In the same apparatus as in Example 1 and in the same manner, three layers of fibers having homogeneous composition were carded. All three layers contained 25% by weight of the bicomponent fiber in Example 1 given and 75% nylon-66 with 3.3 dtex. The average fiber composition thus corresponded to that of Example 1. The transversely arranged fabric was bonded as in Example 1 and subsequently coated dot-wise with 20 g/m.sup.2 of thermal adhesive. The base material weight was 60 g/m.sup.2.
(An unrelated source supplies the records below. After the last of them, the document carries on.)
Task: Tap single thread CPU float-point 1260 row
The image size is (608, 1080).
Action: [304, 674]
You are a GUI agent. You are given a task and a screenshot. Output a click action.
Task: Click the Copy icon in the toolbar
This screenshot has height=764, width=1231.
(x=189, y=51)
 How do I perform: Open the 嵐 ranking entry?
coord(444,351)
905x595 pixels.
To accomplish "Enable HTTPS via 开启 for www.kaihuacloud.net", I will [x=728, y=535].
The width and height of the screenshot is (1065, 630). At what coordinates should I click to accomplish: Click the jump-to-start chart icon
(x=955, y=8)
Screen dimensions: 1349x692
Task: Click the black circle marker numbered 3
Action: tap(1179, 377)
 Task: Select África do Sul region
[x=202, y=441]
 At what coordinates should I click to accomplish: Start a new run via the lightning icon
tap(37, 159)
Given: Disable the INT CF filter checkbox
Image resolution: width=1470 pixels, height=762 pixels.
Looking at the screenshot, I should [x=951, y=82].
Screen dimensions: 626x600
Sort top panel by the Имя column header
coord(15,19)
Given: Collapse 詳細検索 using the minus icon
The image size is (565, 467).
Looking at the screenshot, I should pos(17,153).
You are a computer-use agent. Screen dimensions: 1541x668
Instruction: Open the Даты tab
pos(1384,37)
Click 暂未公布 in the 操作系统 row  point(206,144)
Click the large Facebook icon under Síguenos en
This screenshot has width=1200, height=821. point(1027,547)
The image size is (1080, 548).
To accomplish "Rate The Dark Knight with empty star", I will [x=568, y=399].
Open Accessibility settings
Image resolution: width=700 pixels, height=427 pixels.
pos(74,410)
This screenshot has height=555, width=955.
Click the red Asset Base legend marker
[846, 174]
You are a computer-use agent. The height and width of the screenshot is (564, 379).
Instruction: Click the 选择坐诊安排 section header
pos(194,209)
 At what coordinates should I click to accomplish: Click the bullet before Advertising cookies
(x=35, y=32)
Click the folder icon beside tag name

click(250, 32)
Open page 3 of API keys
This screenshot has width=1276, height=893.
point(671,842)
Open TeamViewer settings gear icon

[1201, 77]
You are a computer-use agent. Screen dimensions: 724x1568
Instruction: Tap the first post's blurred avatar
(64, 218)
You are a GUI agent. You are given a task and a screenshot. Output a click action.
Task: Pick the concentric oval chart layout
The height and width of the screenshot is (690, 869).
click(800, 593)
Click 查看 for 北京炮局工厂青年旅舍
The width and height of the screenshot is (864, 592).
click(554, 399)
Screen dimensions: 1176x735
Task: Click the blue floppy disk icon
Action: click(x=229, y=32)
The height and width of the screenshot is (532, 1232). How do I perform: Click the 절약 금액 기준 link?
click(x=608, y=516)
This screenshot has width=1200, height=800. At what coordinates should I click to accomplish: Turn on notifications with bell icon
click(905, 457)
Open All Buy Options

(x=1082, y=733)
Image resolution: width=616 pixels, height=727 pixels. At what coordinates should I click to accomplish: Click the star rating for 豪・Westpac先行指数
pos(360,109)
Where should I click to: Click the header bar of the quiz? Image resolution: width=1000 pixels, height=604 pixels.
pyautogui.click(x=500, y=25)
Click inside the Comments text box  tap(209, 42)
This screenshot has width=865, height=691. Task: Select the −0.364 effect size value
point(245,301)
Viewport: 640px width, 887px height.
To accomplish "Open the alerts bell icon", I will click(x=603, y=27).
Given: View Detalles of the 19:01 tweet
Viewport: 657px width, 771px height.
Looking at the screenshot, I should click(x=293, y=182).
The nonwoven interlining fabric obtained in this manner exhibited the same feel and textile-like draping as in Example 1. The resistance to dry and wet abrasion as well as to wear from washing and drycleaning, however, was considerably worse. The difference became even more pronounced after 5 washings and 5 drycleanings.

Claims

1. A nonwoven interlining fabric capable of being joined to a textile material by means of a thermally activatable adhesive on the surface of said fabric adapted to be in contact with said textile material, said fabric comprising at least two layers, each layer being comprised of staple or endless fibers in random and/or parallel arrangement and at least all less one of such layers containing thermal bonding fibers, said layers being bonded internally and to each other by means of said thermal bonding fibers to form a fabric having a facing surface adapted to be joined to said textile material, said facing surface being that of said layer having, relative to all other layers of said fabric, the lowest distribution of thermal bonding fibers, said surface having applied thereto a patterned arrangement of thermally activatable adhesive.

2. A nonwoven interlining fabric capable of being joined to a textile material by means of a thermally activatable adhesive on the surface of said fabric adapted to be in contact with said textile material, said fabric comprising a first upper layer and at least one additional layer below said upper layer, each of said upper and additional layers being comprised of staple or endless fibers in random and/or parallel arrangement, said additional layers further containing thermal bonding fibers in varying amounts, said upper and additional layers being bonded internally and to each other by means of said thermal bonding fibers to form a fabric having a facing surface adapted to be joined to said textile material, said facing surface being that of said upper layer, said facing surface having applied thereto a patterned arrangement of thermally activatable adhesive.

3. A nonwoven interlining fabric capable of being joined to a textile material by means of a thermally activatable adhesive on the surface of said fabric adapted to be in contact with said textile material, said fabric comprising layers comprised of staple and/or endless fibers in random and/or parallel arrangement and thermal bonding fibers in varying amounts, the distribution of said thermal binding fibers being lowest in the layer of said fabric adapted to be in contact with said textile material and said layer having applied thereon a patterned arrangement of thermally activatable adhesive, said layers being bonded internally and to each other by means of said thermal bonding fibers.

4. The nonwoven interlining fabric according to claims 1, 2 or 3 wherein said bonding fibers are bicomponent fibers selected from the group consisting of nylon-66/nylon-6, polyethylene terephthalate/polybutylene terephthalate and polyethylene terephthalate/copolyester.

5. The nonwoven interlining fabric according to claims 1, 2 or 3 wherein said fibers of said layers are synthetic fibers.

6. The nonwoven interlining fabric according to claims 1, 2 or 3 wherein said layers are arranged such that the fibers thereof are crosswise to each other.

7. The nonwoven lining according to claims 1, 2 or 3 wherein said patterned arrangement of thermally activatable adhesive is a dot-like pattern.

8. The nonwoven interlining fabric according to claim 1 wherein said layer having the lowest distribution of thermal bonding fibers contains from 0 to 30% thermal bonding fibers by weight, relative to the total weight of thermal bonding fibers in said fabric.